··· The input

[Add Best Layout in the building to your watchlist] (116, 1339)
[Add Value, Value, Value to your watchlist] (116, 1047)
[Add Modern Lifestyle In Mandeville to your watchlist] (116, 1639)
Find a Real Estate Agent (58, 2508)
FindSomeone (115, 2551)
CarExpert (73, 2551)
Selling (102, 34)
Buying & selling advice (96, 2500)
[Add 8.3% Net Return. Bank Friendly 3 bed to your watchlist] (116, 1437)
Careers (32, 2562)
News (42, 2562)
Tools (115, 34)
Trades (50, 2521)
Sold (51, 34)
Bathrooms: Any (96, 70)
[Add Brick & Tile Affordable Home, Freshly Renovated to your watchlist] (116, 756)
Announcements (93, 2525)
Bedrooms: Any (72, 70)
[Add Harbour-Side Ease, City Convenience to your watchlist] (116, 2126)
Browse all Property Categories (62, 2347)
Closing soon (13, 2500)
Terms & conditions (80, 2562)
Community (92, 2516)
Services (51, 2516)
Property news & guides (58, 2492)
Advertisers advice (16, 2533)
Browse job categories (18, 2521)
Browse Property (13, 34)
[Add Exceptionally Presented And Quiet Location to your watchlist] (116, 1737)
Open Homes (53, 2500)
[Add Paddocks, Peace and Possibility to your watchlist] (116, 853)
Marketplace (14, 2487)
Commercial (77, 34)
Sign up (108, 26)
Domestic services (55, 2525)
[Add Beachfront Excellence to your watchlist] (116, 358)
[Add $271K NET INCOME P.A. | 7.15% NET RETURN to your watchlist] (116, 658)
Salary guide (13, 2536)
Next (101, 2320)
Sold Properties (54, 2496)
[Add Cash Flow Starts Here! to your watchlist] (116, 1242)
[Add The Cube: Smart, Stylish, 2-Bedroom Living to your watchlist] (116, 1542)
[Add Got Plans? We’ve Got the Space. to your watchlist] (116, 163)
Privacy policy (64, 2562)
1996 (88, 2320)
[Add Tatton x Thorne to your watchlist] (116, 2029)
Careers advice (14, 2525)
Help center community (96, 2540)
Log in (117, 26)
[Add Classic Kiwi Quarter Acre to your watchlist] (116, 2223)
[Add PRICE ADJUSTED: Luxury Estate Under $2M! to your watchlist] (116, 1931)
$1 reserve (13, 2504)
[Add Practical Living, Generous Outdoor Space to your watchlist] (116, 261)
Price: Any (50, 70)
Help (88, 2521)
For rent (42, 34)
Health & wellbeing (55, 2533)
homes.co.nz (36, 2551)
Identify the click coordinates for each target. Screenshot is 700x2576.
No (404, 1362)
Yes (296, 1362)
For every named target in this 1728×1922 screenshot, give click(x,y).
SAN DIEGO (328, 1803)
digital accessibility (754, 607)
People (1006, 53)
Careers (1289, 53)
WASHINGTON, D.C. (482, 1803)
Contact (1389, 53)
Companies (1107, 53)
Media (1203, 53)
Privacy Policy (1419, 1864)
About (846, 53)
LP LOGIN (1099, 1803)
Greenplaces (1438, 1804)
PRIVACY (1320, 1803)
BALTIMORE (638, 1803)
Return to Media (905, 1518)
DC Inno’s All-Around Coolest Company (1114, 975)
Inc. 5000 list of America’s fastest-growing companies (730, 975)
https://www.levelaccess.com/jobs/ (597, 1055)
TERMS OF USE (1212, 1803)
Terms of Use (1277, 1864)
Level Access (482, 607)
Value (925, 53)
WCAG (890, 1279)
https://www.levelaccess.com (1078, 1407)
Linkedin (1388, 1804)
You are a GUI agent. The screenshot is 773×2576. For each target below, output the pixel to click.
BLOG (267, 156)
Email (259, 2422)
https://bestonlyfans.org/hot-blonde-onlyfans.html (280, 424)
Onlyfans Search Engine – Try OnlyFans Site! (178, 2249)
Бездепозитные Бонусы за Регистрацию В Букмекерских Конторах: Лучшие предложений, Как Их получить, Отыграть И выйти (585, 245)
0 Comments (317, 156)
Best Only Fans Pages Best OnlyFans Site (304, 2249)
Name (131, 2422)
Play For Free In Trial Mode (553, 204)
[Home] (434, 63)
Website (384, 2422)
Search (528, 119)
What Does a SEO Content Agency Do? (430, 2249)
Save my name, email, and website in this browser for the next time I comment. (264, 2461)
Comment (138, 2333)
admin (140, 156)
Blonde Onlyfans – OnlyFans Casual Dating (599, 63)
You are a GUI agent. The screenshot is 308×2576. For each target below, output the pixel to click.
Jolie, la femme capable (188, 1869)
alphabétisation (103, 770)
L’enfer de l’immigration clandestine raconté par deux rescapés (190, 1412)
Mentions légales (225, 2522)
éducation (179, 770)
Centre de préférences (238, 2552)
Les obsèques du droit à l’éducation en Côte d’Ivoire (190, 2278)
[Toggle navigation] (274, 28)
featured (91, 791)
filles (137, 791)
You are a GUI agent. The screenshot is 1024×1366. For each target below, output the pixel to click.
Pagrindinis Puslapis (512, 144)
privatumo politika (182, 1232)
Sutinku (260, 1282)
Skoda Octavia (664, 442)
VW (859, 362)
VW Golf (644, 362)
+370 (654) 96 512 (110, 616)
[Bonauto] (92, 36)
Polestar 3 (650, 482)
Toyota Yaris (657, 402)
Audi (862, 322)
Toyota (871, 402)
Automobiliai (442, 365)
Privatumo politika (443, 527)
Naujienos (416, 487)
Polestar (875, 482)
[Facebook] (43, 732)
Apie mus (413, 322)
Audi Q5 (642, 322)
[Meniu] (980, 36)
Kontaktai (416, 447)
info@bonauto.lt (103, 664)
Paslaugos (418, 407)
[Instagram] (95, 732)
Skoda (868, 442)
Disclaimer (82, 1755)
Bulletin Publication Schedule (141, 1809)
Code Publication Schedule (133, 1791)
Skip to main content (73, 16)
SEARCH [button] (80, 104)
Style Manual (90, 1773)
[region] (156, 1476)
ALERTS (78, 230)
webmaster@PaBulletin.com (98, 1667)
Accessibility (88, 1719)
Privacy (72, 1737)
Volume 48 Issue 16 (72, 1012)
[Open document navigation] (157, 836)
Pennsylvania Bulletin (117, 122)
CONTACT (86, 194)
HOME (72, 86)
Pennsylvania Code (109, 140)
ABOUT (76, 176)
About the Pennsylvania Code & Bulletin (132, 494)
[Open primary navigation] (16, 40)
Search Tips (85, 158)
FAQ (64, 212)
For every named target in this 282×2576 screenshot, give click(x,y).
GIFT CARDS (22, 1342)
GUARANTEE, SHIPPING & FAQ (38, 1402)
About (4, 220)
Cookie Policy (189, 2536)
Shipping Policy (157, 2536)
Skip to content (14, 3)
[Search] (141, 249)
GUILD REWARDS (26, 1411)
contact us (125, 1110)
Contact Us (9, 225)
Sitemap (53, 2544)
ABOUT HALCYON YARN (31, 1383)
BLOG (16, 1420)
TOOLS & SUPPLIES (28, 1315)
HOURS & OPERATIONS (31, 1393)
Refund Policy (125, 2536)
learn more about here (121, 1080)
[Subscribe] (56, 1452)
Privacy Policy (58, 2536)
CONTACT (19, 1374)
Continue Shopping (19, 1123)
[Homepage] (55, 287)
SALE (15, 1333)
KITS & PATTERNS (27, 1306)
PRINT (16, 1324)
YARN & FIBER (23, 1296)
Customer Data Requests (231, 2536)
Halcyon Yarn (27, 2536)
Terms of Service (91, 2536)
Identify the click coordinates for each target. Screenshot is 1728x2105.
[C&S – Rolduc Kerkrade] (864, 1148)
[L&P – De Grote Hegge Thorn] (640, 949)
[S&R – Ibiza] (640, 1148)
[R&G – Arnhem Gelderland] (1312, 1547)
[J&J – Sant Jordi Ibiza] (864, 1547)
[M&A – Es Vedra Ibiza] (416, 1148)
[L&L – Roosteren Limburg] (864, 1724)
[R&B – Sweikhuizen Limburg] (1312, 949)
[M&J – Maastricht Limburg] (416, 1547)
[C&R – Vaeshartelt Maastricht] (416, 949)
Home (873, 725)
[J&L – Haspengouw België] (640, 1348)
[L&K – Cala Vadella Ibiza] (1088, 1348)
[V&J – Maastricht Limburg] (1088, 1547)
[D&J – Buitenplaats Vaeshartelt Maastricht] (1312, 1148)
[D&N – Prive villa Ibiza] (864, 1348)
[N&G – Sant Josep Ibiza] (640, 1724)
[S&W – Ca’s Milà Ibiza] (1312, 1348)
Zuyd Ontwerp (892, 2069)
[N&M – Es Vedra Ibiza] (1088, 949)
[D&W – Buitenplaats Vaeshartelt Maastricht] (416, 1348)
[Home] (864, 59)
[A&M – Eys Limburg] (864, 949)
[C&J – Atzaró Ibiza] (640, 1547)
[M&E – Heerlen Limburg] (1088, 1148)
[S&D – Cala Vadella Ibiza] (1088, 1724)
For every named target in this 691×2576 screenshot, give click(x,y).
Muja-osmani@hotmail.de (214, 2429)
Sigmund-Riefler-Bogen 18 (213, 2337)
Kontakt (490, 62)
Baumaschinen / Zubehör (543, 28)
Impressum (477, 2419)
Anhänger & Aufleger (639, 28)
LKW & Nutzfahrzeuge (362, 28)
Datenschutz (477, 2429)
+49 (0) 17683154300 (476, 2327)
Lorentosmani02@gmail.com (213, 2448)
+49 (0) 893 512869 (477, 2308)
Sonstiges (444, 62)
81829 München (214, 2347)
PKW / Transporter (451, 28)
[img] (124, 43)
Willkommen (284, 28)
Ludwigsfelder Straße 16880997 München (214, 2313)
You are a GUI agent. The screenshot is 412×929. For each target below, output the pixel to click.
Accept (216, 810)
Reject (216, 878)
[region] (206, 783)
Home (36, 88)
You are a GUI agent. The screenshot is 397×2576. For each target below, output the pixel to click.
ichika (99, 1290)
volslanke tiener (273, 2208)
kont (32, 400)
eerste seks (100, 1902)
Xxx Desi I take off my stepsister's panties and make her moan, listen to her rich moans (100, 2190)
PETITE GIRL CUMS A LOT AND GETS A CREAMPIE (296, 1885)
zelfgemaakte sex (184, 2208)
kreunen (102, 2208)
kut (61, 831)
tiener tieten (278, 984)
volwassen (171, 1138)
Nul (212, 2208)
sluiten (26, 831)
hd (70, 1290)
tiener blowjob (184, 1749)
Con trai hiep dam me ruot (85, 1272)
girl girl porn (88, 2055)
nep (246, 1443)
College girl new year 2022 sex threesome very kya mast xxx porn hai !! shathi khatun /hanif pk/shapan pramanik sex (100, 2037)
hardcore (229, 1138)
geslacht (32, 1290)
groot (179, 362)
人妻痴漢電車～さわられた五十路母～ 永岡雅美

······

Repeat exactly the lines of the data from the first one through the line with "Sold (51, 34)", both of them included.

[Add Best Layout in the building to your watchlist] (116, 1339)
[Add Value, Value, Value to your watchlist] (116, 1047)
[Add Modern Lifestyle In Mandeville to your watchlist] (116, 1639)
Find a Real Estate Agent (58, 2508)
FindSomeone (115, 2551)
CarExpert (73, 2551)
Selling (102, 34)
Buying & selling advice (96, 2500)
[Add 8.3% Net Return. Bank Friendly 3 bed to your watchlist] (116, 1437)
Careers (32, 2562)
News (42, 2562)
Tools (115, 34)
Trades (50, 2521)
Sold (51, 34)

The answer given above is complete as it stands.